Bu başlık altında bizi ilgilendiren o bilimsel çalışmanın bütünü değil, sadece sözü edilen şu heykelcik.
Bununla bağlantılı olarak söz konusu çalışmada şöyle deniyor:
Yapının güneydoğu cephesinde bulunan teras beton korkuluklarının her iki kenarında batıda kadın, doğuda ise erkek olmak üzere iki adet insan heykeli yer almaktadır (Foto.: 6-7). Heykellerin her ikisi de, sağ ve soldan yere tek dizleri üstüne çömelmiş ikişer adet erkek çocuk heykeli ile sarılmış durumdadır. Tek kollarıyla arkadan heykelleri saran uzun saçlı erkek çocuk heykelleri ayrıca omuzlarında yine büyük heykellerle kendilerini arkadan çepeçevre saran, çeşitli yaprak ve çiçeklerden oluşan bir çeşit askı çelenk taşımaktadırlar. Çocukların arasında dimdik ayakta durarak bir kompozisyon oluşturan heykellerden kadın olanının üzerinde, uzun bir elbise bulunmaktadır. Kısa ve düzenli saçları bulunan kadın heykelinin sağ elinde, üzerine iki halka geçirilmiş bulunan yuvarlak kesitli kısa bir çubuk görülmektedir. Her iki elini de göğüs seviyesine kadar kaldırmış olan heykelin sol eli bir cisim tutuyormuş gibi gözüküyorsa da bu el boştur veya zamanla tuttuğu cisim kırılmıştır. Yüz ve vücutları tamamen güneydoğu yönüne çevrili olan heykellerden kadının bakışları doğrudan karşıya yönlendirilmiş olmasına rağmen, erkek olanının bakışları yere doğru olacak şekilde başı hafifçe öne doğru eğilmiş durumdadır. Önü ip kuşakla bağlı uzun düz bir elbise taşıyan az saçlı, uzun gür sakallı erkek heykeli de, her iki elini göğüs seviyesine kadar kaldırmış ve sağ elinde bir çekiç sol elinde ise bir keski tutmaktadır. M. Cezar bu heykelleri, “birisi kadın, diğeri erkek heykeli olan bu heykeller, sanayi ve ticareti temsil etmektedir” ifadeleriyle yorumlamıştır. Fakat Cezar’ın bu tanımlamasını hangi temellere dayandırdığını açıklamaması, hatta heykellerden hangisinin sanayi hangisinin de ticareti temsil ettiğini belirtmemesi, heykellerin kimliğini aydınlığa kavuşturamamıştır. Bazı kaynaklar bu heykellerin mason localarının kutsal kadın ve erkek kişisi, “dul kadın” ile oğlu “Hiram Usta” olduğunu ileri sürmektedirler. Aynı kaynaklar yine, “dul kadının çocukları, masonları ifade eder” sözleri ile, tüm mason locaları üyelerinin kutsal dul kadını sembolik anneleri olarak kabul ettiklerini ve bu iki kutsal kişi etrafında birleştiklerini ortaya koymaktadırlar.
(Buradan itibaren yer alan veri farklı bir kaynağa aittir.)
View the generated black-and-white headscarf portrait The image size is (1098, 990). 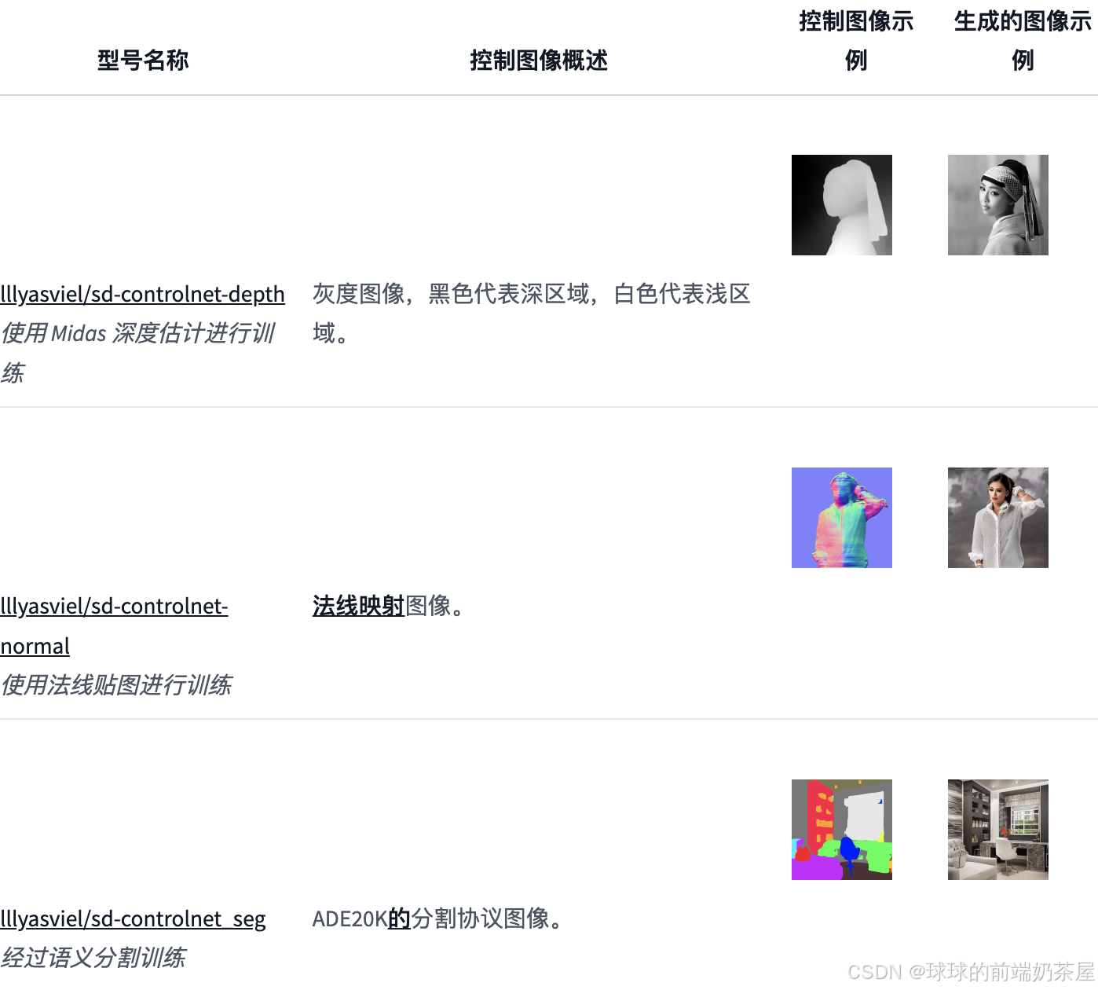(998, 205)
Bu anlatımda konunun Masonlukta da geçen “dul kadın” ya da “dul kadının çocuğu” terimi ve “Hiram Usta” terimiyle bağdaştırılması ancak bir yorum olabilir. Ancak bir parça yanlış hatta zorlamalı bir yorum…
Şayet bu helkelciğin bir “hamtaşını yontan bir mason” kavramını simgelediği belirtilse hiç sorun olmayabilir. Bir “mason ustası”nı temsil ettiği söylense, bu yorumun üzerinde durmak gerekebilir. Fakat Hiram Usta hiç olmaz çünkü ne Tevrat’ta sözü edilen Fenikeli Tunç döküm ustası Hiram ne de ilgili mason ritüellerinde geçen varsayımsal Süleyman Tapınağı’nın başmimarı Hiram, böyle betimlenemez.
Ancak bu konuları böylesine yakından bilmeyenlerin böyle yanılgılı bir yorum yapışlarını da hoşgörüyle karşılamak gerekir. Ötesi, burada masonik nitelikli bir betimlemenin söz konusu olduğu yadsınamaz. Türkiye’deki ulusal nitelikli Masonluğun bu binanın yapımından çok kısa bir süre önce İstanbul - Galata merkezli olarak oluştuğunu hatırlatmakta yarar var.
Son bir ekleme: İstanbul’da gerek Galata ve Pera gerek Eminönü çevresindeki 19. yüzyıl sonu e 20. yüzyıl başı ürünü olan taş yapıların birçoğunda bu gibi bezemeler görülür. Barın arasa masonik motiflerle karşılaşılması hiç de sürpriz sayılmaz.